Wednesday, January 27, 2010

Conversations 2010 #3

Conversations 2010 #3

Brandon, I'm trying to figure out what sort of fundraiser I need to plan to get you money for a new computer.  I hope you get one soon.  I'm glad that you seem to have found a way to post more often.  I hope you don't get "called into the office."

I'm only throwing this out there, but maybe Tara is not watching many films with you because you're watching Halloween 2 and The White Ribbon and others like those.  :)

I enjoyed the Lifeboat snd Saboteur reviews.  Two "minor" Hitchcock pictures that I've been meaning to check out for a while now.

I couldn't agree more with the Tarantino/Godard bit.  From the very beginning, Tarantino has been aping Godard (quite publicly- his production company is named A Band Apart for crying out loud) and reaping great benefits from it. The reason this works is because Tarantino is always very much his own man even when he shamelessly steals from his heroes.  Just like Godard kept trying to make a Hawks film and discovered that he couldn't make anything other than a Godard film.  

As far as Truffaut goes, I have to stay shamedly silent.

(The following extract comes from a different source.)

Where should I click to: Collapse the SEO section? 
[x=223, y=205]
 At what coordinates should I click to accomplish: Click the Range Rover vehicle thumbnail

The Trouble With Harry is really great.  I watched it a few years ago with my friend Spike.  At the time, I hadn't even heard of it.  Now, I think it's essential Hitchcock.  Any Hitchcock film has a better sense of humor than 99% of what's typically billed as comedy.  When Hitchcock does a "pure" comedy (Harry, Mr. and Mrs. Smith), there's not much better in the world.

Jason, I saw Valley of Gwangi way back in Houghton days when I was back home staying with my parents.  I think it was shown on AMC, but maybe I even found a VHS copy somewhere or maybe we had gotten TCM at that point.  I can't remember.  I do remember marvelling at the special effects and being surprised by the story, just as you were.  Good stuff.  Also, I'm glad you made it to the Dryden.  

Your Fairbanks post reminded me that I had made a resolution this year to watch one silent feature every week this year.  So far, I'm failing miserably at this goal.  But, I have watched a handul of silent shorts.

From the 19 aughts...

5 directed by James Williamson:
Attack on a China Mission is a forgettable one-shotter.
The Big Swallow is a big gimmick/magic trick (a man swallowing the camera that is filming him) that absolutely works.
Stop Thief! is an early three-shot chase film that may have established the pattern for every chase to follow it.  It also holds up favorably against all of those subsequent chases.
Fire! may be interesting historically for its early complex editing and for inspiring countless other fireman movies, but it's otherwise uninteresting.
An Interesting Story follows a guy too absorbed in the book he's reading to care about safety.  The steamroller scene shocked me into fits of laughter because I really wasn't expecting it.

1 directed by Frank Mottershaw:
Daring Daylight Burglary builds on some of the ideas that Williamson had helped pioneer and populize and then pretty nearly perfects them.  There's a shot of the burglar and a cop wrestling on a rooftop in which the cop gets thrown off the side of the building.  I can't quite explain why, but I love this shot.  I think that it's because few directors today would hold that shot on the rooftop after the cop is thrown off.  Somehow, staying with the burglar for a few seconds longer makes the cop's fall all the more real than if we had been immediately given a cut to a shot of the body falling or hitting the ground.

Finally...
  You might be a Yankee if...

...you laughed often at the alternate history documentary C.S.A.: The Confederate States of America.

I'm not going to write a lot about C.S.A.  Except to say that I really liked it.  And that I would rank it as one of the best science fiction films of the last decade.  Seriously.

There is a long and boring debate in SF circles as to whether or not Alternate History (AH) properly belongs as a sub-genre of SF or if it belongs somewhere else completely.  I'm firmly in the former camp.  If SF is loosely defined as what may be based on what is, AH can be seen as what may have been based on what was.

C.S.A. is particularly illuminating in that it clearly sheds light on how far we have yet to progress in undoing the toxic effects of chattel slavery in this country.  

And tying C.S.A. back to silent film, the blackface Licoln in a Griffith parody/homage is absolutely hilarious.